Tidak Menghadiri Pernikahan


Seorang umat suci, bawa "undangan pernikahan" berikut "persembahan", mohon pada saya agar tidak lupa menghadiri pernikahannya.

Umat suci ini dari dulu memang sangat menghormati saya, ia memohon saya "memberkati" pernikahannya, saya tidak boleh tidak pergi.

Si umat berkata, "Mohon luangkan waktu untuk hadir memberkati!"

Saya mengangguk-angguk.

Tiba-tiba, sekonyong-konyong terdorong oleh desakan hati, begitu saya tekan sinar roh dan meramal, aduh! Gawat, saya terperanjat, bagaimana?

Saya melihat kehidupan lampau si umat suci:

Kehidupan lampau si umat suci adalah istri pertama seorang konglomerat, karena suka cemburu, ia pun menindas istri kedua, terakhir mendesak istri kedua hingga menemui jalan buntu, bahkan minta orang untuk mendorong istri kedua ke dalam sumur hingga mati tenggelam.

Kehidupan sekarang ini.

Istri pertama bereinkarnasi menjadi umat suci saya yang pria.

Istri kedua tetap bereinkarnasi menjadi wanita, kini datang demi menagih utang, menikah dengan si umat suci dan menjadi istrinya.

Sebab akibat karma ini sangat rumit, pokoknya, tak terbayangkan.

Kini, musuh bertemu musuh, musuh menikah dengan musuh, bagaimana memperhitungkan permusuhan ini?

Saya melihat:

Sehampar awan gelap terbang menghampiri dan menghalangi sinar matahari hingga langit dan bumi pun gelap gulita, seketika hujan badai dan halilintar geledek sambar-menyambar.

Pohon besar tercabut, ranting dan daun porak-poranda.

Lantai berserakahan.

*

Saya Sang Buddha Hidup Lian-sheng, Sheng-yen Lu ini "memahami" karma sebab akibat seperti telapak tangan sendiri, namun, tidak boleh merusak sebab akibat pula.

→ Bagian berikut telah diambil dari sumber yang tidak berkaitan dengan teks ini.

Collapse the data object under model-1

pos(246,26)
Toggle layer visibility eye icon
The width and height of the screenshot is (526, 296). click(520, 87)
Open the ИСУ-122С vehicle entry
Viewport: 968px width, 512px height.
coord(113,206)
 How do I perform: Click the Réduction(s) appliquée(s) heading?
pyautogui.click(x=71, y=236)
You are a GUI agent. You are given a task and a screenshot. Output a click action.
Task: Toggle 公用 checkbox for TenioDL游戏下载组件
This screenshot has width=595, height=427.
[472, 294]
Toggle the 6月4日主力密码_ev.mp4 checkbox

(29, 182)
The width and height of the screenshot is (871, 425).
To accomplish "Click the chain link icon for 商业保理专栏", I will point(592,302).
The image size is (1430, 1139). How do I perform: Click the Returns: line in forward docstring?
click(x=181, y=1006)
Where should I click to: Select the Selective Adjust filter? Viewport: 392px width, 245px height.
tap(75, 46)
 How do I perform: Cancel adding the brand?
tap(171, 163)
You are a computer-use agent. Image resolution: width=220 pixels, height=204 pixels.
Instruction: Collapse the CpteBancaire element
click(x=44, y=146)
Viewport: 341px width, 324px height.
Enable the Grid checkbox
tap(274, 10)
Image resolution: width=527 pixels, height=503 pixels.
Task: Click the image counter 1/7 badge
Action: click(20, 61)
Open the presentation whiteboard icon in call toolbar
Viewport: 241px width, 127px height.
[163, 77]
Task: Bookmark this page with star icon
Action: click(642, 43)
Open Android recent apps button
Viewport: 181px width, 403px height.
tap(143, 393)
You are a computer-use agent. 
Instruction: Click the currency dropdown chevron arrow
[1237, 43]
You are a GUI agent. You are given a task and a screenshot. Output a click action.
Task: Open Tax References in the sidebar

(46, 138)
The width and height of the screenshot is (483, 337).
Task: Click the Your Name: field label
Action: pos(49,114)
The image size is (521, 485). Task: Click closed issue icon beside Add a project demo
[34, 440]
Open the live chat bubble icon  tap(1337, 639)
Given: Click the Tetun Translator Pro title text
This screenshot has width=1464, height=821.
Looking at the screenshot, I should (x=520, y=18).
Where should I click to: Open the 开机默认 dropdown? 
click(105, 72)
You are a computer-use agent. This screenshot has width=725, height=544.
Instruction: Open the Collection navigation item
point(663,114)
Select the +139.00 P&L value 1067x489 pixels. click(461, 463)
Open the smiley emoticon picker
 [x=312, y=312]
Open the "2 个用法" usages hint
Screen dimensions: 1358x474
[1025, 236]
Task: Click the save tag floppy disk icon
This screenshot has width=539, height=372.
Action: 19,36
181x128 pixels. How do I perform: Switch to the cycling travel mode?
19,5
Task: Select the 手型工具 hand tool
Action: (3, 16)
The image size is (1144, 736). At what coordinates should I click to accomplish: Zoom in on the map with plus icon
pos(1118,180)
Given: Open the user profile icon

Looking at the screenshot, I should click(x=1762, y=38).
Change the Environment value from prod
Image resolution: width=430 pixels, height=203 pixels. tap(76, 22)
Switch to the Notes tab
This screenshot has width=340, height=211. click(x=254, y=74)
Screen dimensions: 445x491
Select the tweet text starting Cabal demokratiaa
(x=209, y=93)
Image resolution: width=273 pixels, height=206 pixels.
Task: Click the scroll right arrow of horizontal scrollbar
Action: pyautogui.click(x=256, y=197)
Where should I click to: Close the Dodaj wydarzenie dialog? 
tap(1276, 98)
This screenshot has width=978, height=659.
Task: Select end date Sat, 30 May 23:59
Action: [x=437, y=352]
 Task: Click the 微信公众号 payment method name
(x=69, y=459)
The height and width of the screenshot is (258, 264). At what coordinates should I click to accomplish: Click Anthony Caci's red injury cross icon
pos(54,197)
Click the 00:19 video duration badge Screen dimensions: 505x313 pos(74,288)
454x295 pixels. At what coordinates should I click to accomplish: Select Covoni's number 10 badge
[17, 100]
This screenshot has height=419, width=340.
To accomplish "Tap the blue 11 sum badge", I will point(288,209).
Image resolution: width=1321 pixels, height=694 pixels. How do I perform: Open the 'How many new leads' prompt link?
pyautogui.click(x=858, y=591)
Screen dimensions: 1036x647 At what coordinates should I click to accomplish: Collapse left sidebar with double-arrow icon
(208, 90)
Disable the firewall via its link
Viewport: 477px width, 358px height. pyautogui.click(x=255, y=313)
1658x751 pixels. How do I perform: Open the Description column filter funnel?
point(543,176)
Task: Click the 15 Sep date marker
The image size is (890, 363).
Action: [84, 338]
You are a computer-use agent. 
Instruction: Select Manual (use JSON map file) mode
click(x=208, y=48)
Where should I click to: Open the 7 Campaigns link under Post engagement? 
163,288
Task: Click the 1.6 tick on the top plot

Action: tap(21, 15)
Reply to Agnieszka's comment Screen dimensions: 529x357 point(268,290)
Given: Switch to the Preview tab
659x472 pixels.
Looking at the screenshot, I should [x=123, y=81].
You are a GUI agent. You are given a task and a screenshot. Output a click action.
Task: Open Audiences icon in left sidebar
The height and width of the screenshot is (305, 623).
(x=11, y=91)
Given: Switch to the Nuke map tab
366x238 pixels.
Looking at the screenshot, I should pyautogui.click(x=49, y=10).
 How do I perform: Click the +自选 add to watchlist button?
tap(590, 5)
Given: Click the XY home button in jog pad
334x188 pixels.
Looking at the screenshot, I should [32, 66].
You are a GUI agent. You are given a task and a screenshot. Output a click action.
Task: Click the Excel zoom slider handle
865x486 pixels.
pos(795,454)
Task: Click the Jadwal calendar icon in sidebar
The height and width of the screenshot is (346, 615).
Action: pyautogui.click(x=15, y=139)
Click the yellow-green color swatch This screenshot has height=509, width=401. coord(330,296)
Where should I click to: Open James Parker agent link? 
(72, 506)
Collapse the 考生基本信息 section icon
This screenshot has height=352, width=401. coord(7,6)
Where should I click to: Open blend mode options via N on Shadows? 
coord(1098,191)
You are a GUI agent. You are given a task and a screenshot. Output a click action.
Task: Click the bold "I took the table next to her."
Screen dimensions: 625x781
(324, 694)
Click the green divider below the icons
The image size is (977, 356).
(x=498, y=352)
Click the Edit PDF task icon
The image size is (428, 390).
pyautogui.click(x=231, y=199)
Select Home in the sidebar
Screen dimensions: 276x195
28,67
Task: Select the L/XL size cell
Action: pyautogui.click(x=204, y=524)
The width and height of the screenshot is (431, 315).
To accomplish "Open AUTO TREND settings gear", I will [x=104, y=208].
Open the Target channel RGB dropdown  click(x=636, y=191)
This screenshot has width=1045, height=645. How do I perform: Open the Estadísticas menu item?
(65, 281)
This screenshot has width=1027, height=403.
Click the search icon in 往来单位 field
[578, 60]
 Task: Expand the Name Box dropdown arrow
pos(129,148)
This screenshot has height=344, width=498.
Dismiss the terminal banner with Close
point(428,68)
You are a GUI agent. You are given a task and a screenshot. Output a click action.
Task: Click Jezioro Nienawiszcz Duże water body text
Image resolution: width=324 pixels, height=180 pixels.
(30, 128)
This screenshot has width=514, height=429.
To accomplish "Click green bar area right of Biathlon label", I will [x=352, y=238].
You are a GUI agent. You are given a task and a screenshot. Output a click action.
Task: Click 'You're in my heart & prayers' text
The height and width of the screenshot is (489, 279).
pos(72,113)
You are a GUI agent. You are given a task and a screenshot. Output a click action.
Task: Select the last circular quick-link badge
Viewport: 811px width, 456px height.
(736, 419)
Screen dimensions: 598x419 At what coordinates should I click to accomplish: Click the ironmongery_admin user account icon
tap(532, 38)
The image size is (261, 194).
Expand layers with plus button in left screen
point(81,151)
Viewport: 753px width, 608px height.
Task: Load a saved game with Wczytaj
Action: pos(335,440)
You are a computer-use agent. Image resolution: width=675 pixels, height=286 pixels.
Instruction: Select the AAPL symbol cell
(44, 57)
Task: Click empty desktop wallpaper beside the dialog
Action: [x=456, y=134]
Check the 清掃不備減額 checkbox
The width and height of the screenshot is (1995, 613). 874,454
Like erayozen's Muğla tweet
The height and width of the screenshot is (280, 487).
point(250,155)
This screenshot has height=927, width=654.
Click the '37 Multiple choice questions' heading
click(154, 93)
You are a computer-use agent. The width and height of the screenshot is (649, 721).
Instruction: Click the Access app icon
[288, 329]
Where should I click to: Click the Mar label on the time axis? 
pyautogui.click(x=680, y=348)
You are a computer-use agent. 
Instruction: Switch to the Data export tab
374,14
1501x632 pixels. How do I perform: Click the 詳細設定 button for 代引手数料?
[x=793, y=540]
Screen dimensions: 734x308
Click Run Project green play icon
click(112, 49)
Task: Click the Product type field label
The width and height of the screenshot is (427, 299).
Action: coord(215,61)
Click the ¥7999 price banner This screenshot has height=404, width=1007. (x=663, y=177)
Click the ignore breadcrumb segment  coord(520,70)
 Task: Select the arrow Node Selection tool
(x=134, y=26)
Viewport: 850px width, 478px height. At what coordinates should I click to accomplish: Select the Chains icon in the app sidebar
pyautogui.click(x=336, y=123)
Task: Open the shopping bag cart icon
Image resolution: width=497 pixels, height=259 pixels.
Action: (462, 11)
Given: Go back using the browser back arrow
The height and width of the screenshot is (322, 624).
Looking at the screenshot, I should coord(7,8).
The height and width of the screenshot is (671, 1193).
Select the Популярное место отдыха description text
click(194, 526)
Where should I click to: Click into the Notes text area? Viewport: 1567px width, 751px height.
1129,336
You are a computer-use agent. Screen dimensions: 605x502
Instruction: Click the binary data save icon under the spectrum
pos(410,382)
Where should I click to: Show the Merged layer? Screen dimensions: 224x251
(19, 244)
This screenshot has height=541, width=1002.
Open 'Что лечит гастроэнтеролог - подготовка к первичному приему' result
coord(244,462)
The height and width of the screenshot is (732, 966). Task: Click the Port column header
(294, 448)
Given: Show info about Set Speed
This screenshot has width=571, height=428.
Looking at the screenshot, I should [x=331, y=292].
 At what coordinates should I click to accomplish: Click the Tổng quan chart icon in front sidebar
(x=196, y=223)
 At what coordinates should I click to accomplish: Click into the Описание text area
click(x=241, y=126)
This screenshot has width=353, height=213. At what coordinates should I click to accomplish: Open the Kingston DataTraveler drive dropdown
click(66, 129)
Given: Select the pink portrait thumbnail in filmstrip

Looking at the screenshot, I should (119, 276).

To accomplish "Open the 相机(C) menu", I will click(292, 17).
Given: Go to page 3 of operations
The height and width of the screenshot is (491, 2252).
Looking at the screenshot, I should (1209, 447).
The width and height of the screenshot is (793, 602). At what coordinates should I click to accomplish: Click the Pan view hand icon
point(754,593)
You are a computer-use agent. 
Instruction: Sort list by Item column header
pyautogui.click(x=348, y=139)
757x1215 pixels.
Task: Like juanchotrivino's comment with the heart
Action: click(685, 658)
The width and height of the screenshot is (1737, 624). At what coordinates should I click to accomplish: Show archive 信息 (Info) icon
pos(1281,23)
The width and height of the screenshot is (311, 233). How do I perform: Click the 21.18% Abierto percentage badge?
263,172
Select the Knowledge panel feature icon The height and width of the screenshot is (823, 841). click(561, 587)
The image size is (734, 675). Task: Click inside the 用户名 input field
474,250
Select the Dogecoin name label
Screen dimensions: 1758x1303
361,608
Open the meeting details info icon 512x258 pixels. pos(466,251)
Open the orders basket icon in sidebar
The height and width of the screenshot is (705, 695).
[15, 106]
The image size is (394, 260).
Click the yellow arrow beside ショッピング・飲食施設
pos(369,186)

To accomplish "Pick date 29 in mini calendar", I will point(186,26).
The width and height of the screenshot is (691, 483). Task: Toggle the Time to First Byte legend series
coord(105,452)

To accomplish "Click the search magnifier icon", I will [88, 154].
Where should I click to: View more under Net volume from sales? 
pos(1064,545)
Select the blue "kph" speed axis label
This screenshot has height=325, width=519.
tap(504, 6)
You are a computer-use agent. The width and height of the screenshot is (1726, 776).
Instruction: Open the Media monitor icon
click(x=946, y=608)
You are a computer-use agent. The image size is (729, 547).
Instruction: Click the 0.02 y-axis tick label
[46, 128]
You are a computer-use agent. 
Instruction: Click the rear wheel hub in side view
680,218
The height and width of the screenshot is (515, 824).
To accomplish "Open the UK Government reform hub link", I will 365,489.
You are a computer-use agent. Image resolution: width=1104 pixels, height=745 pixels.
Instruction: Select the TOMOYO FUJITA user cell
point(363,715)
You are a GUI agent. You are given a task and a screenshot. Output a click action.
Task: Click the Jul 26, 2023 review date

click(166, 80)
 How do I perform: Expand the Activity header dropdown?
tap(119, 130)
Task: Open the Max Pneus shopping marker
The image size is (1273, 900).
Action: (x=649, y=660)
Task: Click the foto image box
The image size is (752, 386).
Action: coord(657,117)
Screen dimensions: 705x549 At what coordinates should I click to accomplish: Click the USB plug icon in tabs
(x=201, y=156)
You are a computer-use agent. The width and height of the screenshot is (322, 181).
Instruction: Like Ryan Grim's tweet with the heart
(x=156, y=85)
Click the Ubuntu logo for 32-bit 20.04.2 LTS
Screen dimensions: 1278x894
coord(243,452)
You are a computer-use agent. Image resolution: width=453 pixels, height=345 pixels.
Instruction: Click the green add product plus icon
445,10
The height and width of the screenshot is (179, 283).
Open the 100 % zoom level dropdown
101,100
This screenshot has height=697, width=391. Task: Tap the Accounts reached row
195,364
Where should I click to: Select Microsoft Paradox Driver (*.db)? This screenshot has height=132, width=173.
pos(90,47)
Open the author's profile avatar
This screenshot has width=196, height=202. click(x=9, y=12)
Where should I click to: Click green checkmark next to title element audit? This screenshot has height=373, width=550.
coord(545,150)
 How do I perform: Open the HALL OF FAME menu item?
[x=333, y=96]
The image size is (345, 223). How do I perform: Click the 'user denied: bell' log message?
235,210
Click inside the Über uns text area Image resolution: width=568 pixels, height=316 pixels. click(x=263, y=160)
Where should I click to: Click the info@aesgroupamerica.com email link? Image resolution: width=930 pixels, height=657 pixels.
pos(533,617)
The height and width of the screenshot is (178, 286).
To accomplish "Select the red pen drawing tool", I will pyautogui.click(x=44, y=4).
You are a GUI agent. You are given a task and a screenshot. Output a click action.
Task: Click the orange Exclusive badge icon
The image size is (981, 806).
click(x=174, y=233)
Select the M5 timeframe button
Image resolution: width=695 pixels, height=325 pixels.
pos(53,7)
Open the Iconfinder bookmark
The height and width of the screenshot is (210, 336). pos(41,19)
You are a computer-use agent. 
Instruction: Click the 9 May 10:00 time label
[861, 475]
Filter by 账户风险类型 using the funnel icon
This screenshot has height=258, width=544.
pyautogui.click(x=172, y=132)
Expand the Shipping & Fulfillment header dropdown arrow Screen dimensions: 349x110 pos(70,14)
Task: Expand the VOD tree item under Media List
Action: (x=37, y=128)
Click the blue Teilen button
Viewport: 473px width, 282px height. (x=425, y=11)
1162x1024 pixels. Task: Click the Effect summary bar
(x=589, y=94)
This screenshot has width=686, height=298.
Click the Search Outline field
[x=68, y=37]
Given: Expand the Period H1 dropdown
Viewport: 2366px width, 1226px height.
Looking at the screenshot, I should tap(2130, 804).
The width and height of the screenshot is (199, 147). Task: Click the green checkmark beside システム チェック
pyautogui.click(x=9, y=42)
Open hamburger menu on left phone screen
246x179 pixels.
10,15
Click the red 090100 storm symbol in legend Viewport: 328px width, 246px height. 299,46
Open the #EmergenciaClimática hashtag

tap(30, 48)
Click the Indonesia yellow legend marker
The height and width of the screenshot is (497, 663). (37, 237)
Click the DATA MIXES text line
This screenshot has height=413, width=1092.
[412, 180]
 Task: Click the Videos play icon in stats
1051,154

Demi menolong si umat suci, saya panggil si umat suci, saya berkata:

1. Saya tidak bisa menghadiri pernikahan.
2. Tidak bisa memberkati pernikahan.
3. Saya minta dia menebang sebatang pohon di belakang rumahnya pada hari pernikahannya di atas jam 1 siang.

Umat suci bertanya, "Mengapa?"

Saya menjawab, "Anda jangan tanya mengapa? Lakukan saja apa yang saya katakan, ada manfaatnya untuk Anda maupun saya."

Si umat suci mengiyakan dengan anggukan.

Si umat suci minta orang menebang sebatang pohon besar di sisi naga pada hari pernikahannya, namun, ditentang oleh seorang ahli fengshui, menurutnya, menebang pohon besar pihak tuan rumah pada hari yang berbahagia ini adalah pamali (pantang sekali).

Kerabat dan temannya percaya pada si ahli fengshui, satu demi satu menasihatnya.

Saya mengatakan harus tebang.

Ahli fengshui mengatakan tidak boleh tebang.

Pada hari pernikahannya, kerabat dan temannya menghalangi penebangan pohon, si umat suci juga tidak ambil pusing.

Setelah menikah, suami istri saling mencintai.

Si umat ini juga anggap ucapan saya ibarat angin lalu, tidak ingat lagi.

Tujuh tahun kemudian, keduanya sempat berselisih paham.

Istrinya mengambil sebilah pisah, membacoknya 14 kali, tangan dan kakinya dimutilasi, kepala dipenggal dari badannya.

Istrinya divonis masuk penjara.

*

Setelah saya dengar, mendesah:

Saya tidak menghadiri pernikahan dan memberkati, jika saya menghadiri pernikahan dan memberkati, bukankah telah merusak reputasi saya yang mampu "mengetahui masa depan".

Saya minta dia menebang pohon pada hari pernikahannya adalah "metode kias". Menyingkirkan petaka "kepala terpisah dari tubuh" (kepala, tubuh, tangan, dan kaki dimutilasi) yang akan terjadi di kemudian hari.

Sayangnya, ia tidak melakukannya.

Bukan saya tidak menolongnya, saya justru ingin menolongnya, sayangnya, berkah dan bencana sudah ditakdirkan, saat bencana datang pun, tidak bisa dielak, sebab akibat karma sulit diubah!

Malam permainan musik dan nyanyian di aula indah dengan lilin perak.
Keluarga saling mencintai dalam lembah emas dan tirai jaring.
Bagaimana tahu keberadaan sebab akibat permusuhan.
Awan gelap, hujan badai, dan halilintar sambar-menyambar.